Sixteen years passed and she didn’t see that meat roll that whole time.
She missed it.
And one day, she decided that enough time had gone by. So she squinted and frowned over a dingy digital photo of her meat roll recipe, which truthfully she was just thankful to have. And she went to the store without making a list of the things on that recipe photo. Most people would view that as a mistake. She would, too, when she got home and started to brown her ground beef and realized that she didn’t have an ingredient. It was just a small ingredient. Maybe she could get by without it. It was just the french loaf. Just the ROLL portion of the meat roll. Idiot girl. Does she own a pencil and a pad of paper? Yes, she does. She just isn’t a frequent user of such.

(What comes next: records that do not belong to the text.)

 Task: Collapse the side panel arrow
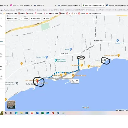pos(6,63)
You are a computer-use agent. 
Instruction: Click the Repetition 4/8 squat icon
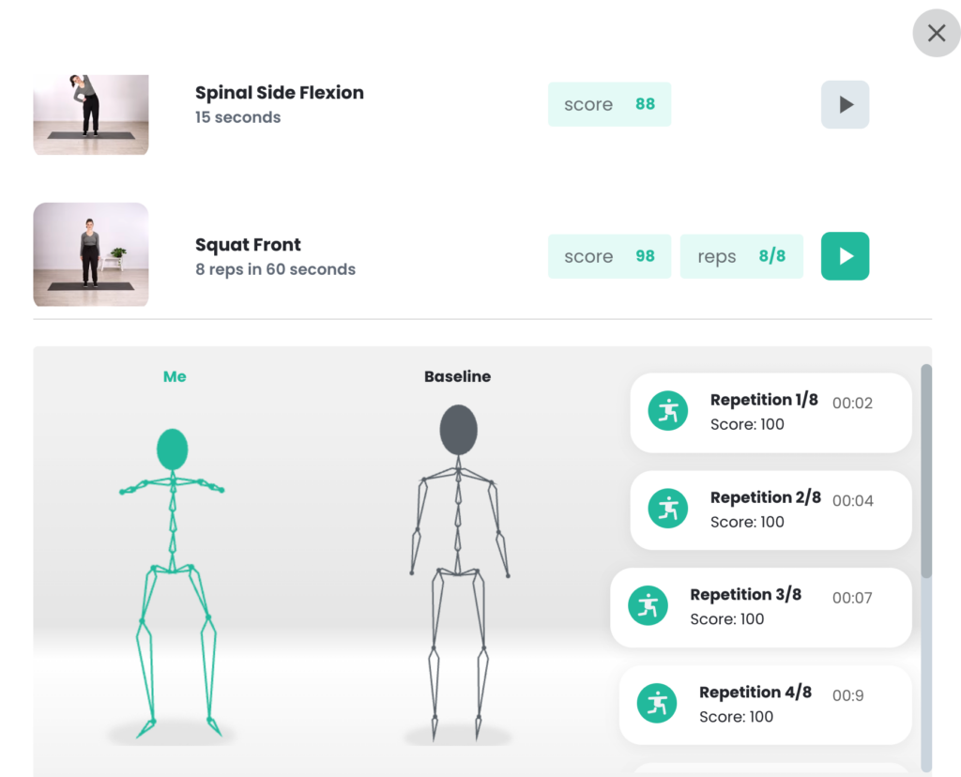click(656, 704)
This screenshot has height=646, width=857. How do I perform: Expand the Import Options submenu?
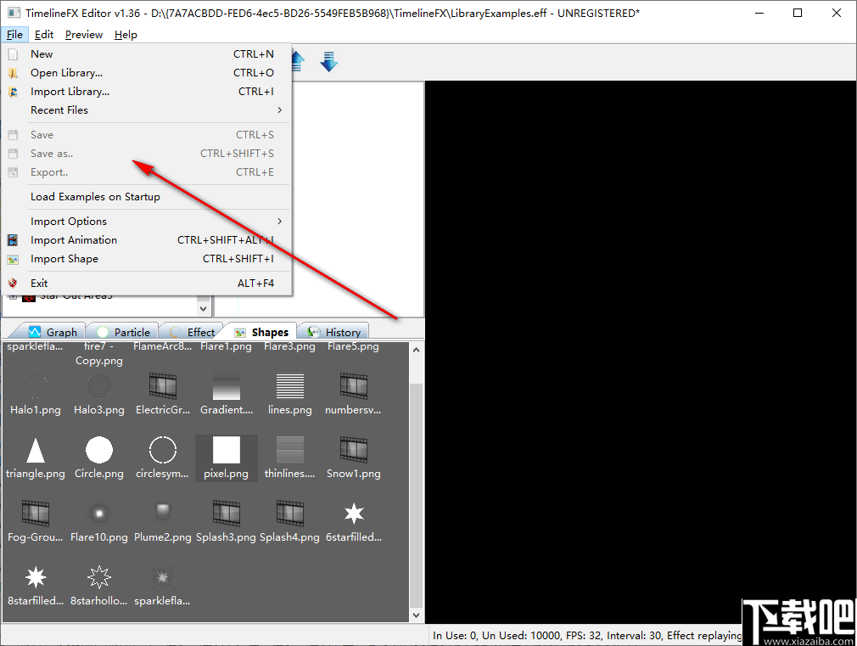click(x=68, y=221)
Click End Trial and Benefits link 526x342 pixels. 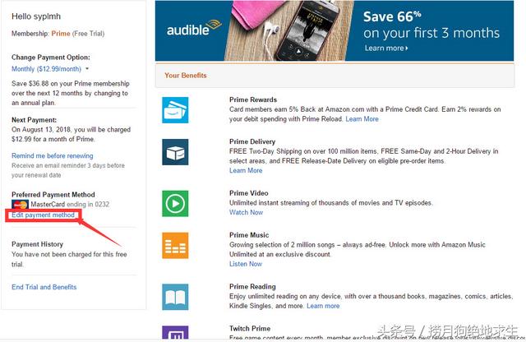point(44,287)
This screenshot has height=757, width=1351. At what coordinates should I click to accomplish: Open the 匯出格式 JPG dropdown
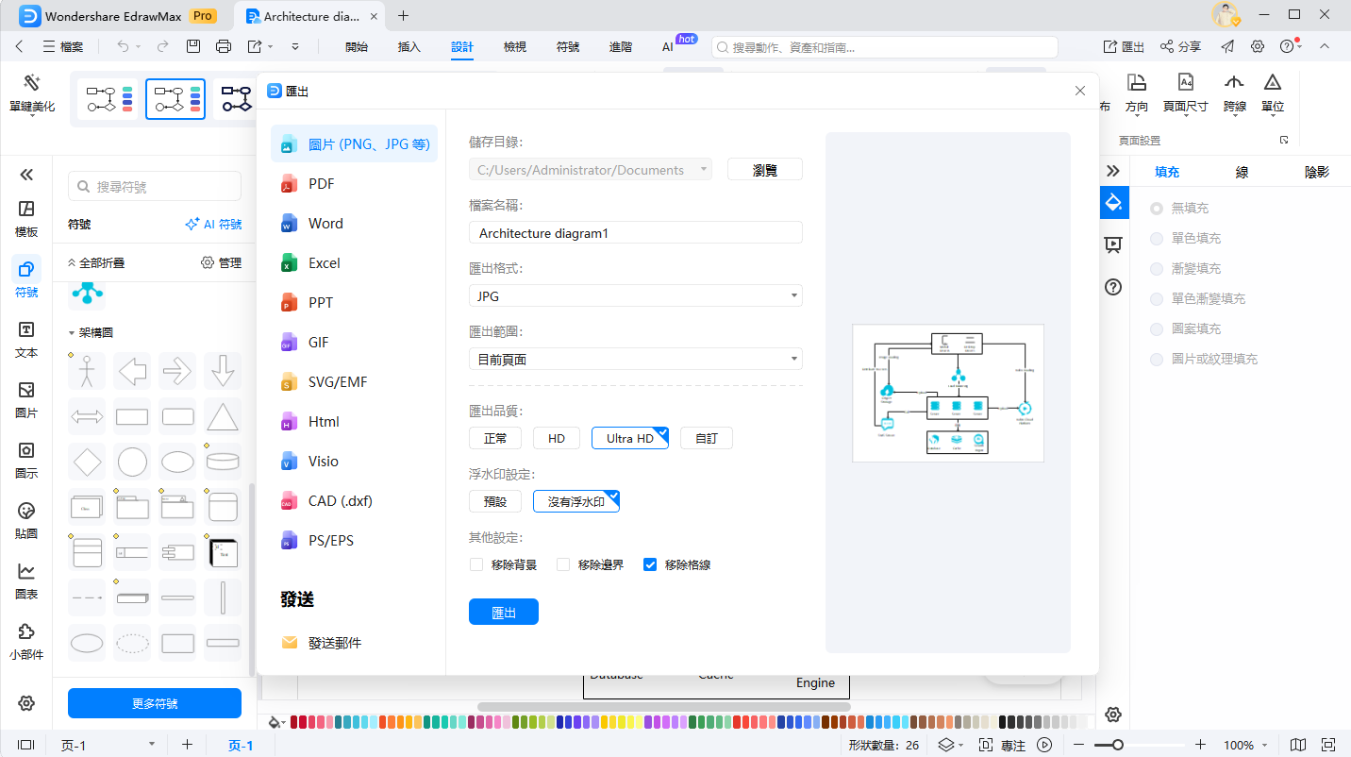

So she talked her feverish son into going back to the store, again, for that final, rather important ingredient.
And she made the meat roll. With the right amount of beef. It rolled just fine.
And she blew a tender kiss to her meat roll and said, “See you at dinner!”
The End.
I had to call Todd for a cooking question. There are so many unfortunate things wrapped up in that fact that I have decided not to address any of them. I will make a couple of observations about the meat rolling process:
- It is harder to roll a meat roll with a 4-yr-old than it is to do it alone. Though I was not good alone, I am practically disabled with the help of short people.
- I do not understand why you have to buy enough flat leaf parsley to sod your front yard just to have one tablespoon for a meat roll. This makes no sense to me. I know it was only 99 cents. But how ’bout let me pay a dime for a smidge, you know? This bushel could have clothed Adam AND Eve.
- You know how a 20-yr-old college guy acts when you hand him a naked baby? That’s me with dough. Or spices. Or parsley. I hold it out away from my body like it’s going to wet me. I am completely out of my element. I have sympathy for those frat boy babysitters. But I wouldn’t hire them to sit for my kids any more than I’d hire me to cook for anyone.
- Is this Doll Week? You wouldn’t know it by this post.





Would you like to come over for dinner? It’s a meat roll. We’ll make sure there’s no hair on it. Mmm.
The End. Actually.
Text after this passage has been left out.